# [Problem to solve]
Would you please copy each line below that includes the string "tool"?

**** Task material ****

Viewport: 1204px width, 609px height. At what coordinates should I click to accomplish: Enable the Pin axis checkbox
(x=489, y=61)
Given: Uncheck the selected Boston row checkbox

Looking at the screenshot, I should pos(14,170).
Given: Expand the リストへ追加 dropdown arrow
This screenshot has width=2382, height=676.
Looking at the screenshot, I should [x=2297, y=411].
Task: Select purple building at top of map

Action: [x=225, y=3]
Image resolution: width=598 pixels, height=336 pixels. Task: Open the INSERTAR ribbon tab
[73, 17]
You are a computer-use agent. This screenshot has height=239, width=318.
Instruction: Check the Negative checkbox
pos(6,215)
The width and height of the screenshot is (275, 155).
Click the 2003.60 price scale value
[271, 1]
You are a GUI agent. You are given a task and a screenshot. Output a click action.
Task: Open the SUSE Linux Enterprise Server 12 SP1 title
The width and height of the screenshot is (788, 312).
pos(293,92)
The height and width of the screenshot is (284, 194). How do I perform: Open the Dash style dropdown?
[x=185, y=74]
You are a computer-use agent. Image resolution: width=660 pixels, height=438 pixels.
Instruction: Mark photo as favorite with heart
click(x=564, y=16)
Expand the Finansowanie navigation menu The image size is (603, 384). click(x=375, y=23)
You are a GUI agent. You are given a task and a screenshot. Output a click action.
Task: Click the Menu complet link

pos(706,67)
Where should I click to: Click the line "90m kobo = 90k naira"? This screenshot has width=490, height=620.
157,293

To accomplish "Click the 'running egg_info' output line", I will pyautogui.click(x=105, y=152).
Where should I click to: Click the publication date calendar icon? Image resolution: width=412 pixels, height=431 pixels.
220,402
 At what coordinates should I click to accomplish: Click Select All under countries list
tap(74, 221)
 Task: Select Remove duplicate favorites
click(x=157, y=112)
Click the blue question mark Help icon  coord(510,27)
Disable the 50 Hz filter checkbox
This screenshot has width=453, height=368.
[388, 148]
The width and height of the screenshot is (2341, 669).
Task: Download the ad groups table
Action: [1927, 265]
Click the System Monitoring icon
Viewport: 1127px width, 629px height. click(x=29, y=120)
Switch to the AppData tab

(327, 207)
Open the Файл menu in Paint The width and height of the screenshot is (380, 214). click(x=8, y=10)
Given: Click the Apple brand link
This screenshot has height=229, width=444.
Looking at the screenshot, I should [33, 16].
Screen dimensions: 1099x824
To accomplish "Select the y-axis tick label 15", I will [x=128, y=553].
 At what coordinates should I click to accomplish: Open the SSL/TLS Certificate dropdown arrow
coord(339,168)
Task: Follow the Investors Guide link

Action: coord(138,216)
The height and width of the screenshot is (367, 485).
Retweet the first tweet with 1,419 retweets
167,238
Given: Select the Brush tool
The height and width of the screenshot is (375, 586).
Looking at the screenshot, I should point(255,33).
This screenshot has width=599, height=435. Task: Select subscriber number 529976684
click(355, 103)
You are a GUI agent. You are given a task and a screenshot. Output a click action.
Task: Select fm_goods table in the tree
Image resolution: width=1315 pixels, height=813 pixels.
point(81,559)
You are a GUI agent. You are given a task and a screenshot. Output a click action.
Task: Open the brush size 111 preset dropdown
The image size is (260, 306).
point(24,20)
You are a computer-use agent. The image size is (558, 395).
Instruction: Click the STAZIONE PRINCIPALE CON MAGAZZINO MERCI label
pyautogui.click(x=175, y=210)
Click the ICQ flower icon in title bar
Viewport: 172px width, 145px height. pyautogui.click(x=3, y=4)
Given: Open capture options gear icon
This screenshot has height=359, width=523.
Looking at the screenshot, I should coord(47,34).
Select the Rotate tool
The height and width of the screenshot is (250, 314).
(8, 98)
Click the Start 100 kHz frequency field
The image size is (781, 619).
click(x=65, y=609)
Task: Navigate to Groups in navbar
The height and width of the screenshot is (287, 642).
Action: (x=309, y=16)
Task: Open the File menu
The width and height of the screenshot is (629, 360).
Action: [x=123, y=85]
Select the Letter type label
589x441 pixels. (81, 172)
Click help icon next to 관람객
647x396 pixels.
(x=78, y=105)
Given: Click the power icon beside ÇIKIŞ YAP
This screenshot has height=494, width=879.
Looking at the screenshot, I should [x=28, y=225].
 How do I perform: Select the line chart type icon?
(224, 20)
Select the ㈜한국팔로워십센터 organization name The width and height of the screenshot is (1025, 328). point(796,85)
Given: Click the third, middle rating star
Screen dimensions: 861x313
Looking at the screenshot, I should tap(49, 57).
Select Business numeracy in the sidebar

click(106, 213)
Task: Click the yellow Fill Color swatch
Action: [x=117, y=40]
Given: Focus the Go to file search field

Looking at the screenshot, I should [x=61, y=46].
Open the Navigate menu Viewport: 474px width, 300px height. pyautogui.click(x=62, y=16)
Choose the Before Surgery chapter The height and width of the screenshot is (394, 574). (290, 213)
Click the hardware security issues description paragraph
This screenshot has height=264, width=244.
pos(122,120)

****

# [Task solution]
Given: Select the Brush tool
Select the Rotate tool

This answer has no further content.